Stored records
_ _ _

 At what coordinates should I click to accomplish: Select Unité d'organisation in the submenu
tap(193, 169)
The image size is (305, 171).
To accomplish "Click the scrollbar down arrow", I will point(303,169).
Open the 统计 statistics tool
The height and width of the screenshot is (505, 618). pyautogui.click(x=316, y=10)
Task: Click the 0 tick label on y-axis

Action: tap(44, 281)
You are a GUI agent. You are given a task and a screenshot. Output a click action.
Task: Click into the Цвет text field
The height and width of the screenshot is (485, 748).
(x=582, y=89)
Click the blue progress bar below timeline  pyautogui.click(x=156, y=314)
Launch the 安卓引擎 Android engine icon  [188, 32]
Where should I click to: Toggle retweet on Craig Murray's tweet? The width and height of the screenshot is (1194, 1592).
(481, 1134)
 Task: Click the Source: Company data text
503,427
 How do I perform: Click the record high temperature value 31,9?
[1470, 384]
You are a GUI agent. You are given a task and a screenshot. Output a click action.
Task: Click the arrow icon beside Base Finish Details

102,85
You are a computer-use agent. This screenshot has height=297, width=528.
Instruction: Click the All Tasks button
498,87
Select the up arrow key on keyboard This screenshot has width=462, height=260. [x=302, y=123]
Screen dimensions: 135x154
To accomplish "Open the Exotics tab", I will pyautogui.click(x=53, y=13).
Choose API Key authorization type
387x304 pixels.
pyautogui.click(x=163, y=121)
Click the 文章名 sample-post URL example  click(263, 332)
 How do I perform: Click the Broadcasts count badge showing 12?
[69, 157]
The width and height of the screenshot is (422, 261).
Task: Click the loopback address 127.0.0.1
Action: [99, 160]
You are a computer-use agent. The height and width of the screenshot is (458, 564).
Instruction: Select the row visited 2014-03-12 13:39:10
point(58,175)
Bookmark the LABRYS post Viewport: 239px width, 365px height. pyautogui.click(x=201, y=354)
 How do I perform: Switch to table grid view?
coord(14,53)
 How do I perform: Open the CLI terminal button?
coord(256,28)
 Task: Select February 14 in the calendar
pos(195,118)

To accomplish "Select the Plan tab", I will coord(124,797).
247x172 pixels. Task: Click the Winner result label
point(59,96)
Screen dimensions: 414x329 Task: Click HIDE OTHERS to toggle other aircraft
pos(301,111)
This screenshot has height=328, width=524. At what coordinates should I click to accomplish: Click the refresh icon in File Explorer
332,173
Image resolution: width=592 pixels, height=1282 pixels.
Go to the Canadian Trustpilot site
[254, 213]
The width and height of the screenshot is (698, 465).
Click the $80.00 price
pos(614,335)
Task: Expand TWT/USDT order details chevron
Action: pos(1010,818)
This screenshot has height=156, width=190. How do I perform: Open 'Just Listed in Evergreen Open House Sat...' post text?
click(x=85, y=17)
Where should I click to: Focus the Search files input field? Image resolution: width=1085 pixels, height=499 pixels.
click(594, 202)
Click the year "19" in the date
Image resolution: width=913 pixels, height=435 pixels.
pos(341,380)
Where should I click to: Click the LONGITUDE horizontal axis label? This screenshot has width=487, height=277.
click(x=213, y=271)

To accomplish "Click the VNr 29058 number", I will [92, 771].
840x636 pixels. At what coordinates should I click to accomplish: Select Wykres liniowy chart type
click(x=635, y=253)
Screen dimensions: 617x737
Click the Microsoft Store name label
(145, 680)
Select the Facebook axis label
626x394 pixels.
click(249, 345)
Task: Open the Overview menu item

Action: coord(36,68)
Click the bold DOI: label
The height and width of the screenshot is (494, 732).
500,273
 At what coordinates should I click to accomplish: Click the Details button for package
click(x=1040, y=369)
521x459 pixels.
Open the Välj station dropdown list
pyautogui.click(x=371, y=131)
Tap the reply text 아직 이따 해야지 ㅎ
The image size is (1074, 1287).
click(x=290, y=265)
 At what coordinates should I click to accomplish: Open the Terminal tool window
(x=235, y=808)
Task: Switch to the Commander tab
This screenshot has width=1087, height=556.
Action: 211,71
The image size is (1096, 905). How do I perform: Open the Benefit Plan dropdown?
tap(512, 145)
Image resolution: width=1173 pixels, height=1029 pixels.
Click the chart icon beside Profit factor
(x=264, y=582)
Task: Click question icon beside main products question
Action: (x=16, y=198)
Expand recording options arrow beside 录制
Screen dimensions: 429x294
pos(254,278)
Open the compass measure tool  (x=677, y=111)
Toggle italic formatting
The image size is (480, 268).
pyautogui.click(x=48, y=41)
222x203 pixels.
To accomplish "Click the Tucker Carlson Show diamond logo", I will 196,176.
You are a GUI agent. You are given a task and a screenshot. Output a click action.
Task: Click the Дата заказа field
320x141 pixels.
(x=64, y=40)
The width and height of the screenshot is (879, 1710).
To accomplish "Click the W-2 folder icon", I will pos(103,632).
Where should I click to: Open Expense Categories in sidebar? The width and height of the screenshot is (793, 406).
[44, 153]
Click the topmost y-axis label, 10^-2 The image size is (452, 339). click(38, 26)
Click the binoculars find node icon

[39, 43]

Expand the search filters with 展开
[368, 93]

_ _ _

Exercise instructions: Word for word, set down all of the records above.

Answer box:
 At what coordinates should I click to accomplish: Select Unité d'organisation in the submenu
tap(193, 169)
The image size is (305, 171).
To accomplish "Click the scrollbar down arrow", I will point(303,169).
Open the 统计 statistics tool
The height and width of the screenshot is (505, 618). pyautogui.click(x=316, y=10)
Task: Click the 0 tick label on y-axis

Action: tap(44, 281)
You are a GUI agent. You are given a task and a screenshot. Output a click action.
Task: Click into the Цвет text field
The height and width of the screenshot is (485, 748).
(x=582, y=89)
Click the blue progress bar below timeline  pyautogui.click(x=156, y=314)
Launch the 安卓引擎 Android engine icon  [188, 32]
Where should I click to: Toggle retweet on Craig Murray's tweet? The width and height of the screenshot is (1194, 1592).
(481, 1134)
 Task: Click the Source: Company data text
503,427
 How do I perform: Click the record high temperature value 31,9?
[1470, 384]
You are a GUI agent. You are given a task and a screenshot. Output a click action.
Task: Click the arrow icon beside Base Finish Details

102,85
You are a computer-use agent. This screenshot has height=297, width=528.
Instruction: Click the All Tasks button
498,87
Select the up arrow key on keyboard This screenshot has width=462, height=260. [x=302, y=123]
Screen dimensions: 135x154
To accomplish "Open the Exotics tab", I will pyautogui.click(x=53, y=13).
Choose API Key authorization type
387x304 pixels.
pyautogui.click(x=163, y=121)
Click the 文章名 sample-post URL example  click(263, 332)
 How do I perform: Click the Broadcasts count badge showing 12?
[69, 157]
The width and height of the screenshot is (422, 261).
Task: Click the loopback address 127.0.0.1
Action: [99, 160]
You are a computer-use agent. The height and width of the screenshot is (458, 564).
Instruction: Select the row visited 2014-03-12 13:39:10
point(58,175)
Bookmark the LABRYS post Viewport: 239px width, 365px height. pyautogui.click(x=201, y=354)
 How do I perform: Switch to table grid view?
coord(14,53)
 How do I perform: Open the CLI terminal button?
coord(256,28)
 Task: Select February 14 in the calendar
pos(195,118)

To accomplish "Select the Plan tab", I will coord(124,797).
247x172 pixels. Task: Click the Winner result label
point(59,96)
Screen dimensions: 414x329 Task: Click HIDE OTHERS to toggle other aircraft
pos(301,111)
This screenshot has height=328, width=524. At what coordinates should I click to accomplish: Click the refresh icon in File Explorer
332,173
Image resolution: width=592 pixels, height=1282 pixels.
Go to the Canadian Trustpilot site
[254, 213]
The width and height of the screenshot is (698, 465).
Click the $80.00 price
pos(614,335)
Task: Expand TWT/USDT order details chevron
Action: pos(1010,818)
This screenshot has height=156, width=190. How do I perform: Open 'Just Listed in Evergreen Open House Sat...' post text?
click(x=85, y=17)
Where should I click to: Focus the Search files input field? Image resolution: width=1085 pixels, height=499 pixels.
click(594, 202)
Click the year "19" in the date
Image resolution: width=913 pixels, height=435 pixels.
pos(341,380)
Where should I click to: Click the LONGITUDE horizontal axis label? This screenshot has width=487, height=277.
click(x=213, y=271)

To accomplish "Click the VNr 29058 number", I will [92, 771].
840x636 pixels. At what coordinates should I click to accomplish: Select Wykres liniowy chart type
click(x=635, y=253)
Screen dimensions: 617x737
Click the Microsoft Store name label
(145, 680)
Select the Facebook axis label
626x394 pixels.
click(249, 345)
Task: Open the Overview menu item

Action: coord(36,68)
Click the bold DOI: label
The height and width of the screenshot is (494, 732).
500,273
 At what coordinates should I click to accomplish: Click the Details button for package
click(x=1040, y=369)
521x459 pixels.
Open the Välj station dropdown list
pyautogui.click(x=371, y=131)
Tap the reply text 아직 이따 해야지 ㅎ
The image size is (1074, 1287).
click(x=290, y=265)
 At what coordinates should I click to accomplish: Open the Terminal tool window
(x=235, y=808)
Task: Switch to the Commander tab
This screenshot has width=1087, height=556.
Action: 211,71
The image size is (1096, 905). How do I perform: Open the Benefit Plan dropdown?
tap(512, 145)
Image resolution: width=1173 pixels, height=1029 pixels.
Click the chart icon beside Profit factor
(x=264, y=582)
Task: Click question icon beside main products question
Action: (x=16, y=198)
Expand recording options arrow beside 录制
Screen dimensions: 429x294
pos(254,278)
Open the compass measure tool  (x=677, y=111)
Toggle italic formatting
The image size is (480, 268).
pyautogui.click(x=48, y=41)
222x203 pixels.
To accomplish "Click the Tucker Carlson Show diamond logo", I will 196,176.
You are a GUI agent. You are given a task and a screenshot. Output a click action.
Task: Click the Дата заказа field
320x141 pixels.
(x=64, y=40)
The width and height of the screenshot is (879, 1710).
To accomplish "Click the W-2 folder icon", I will pos(103,632).
Where should I click to: Open Expense Categories in sidebar? The width and height of the screenshot is (793, 406).
[44, 153]
Click the topmost y-axis label, 10^-2 The image size is (452, 339). click(38, 26)
Click the binoculars find node icon

[39, 43]

Expand the search filters with 展开
[368, 93]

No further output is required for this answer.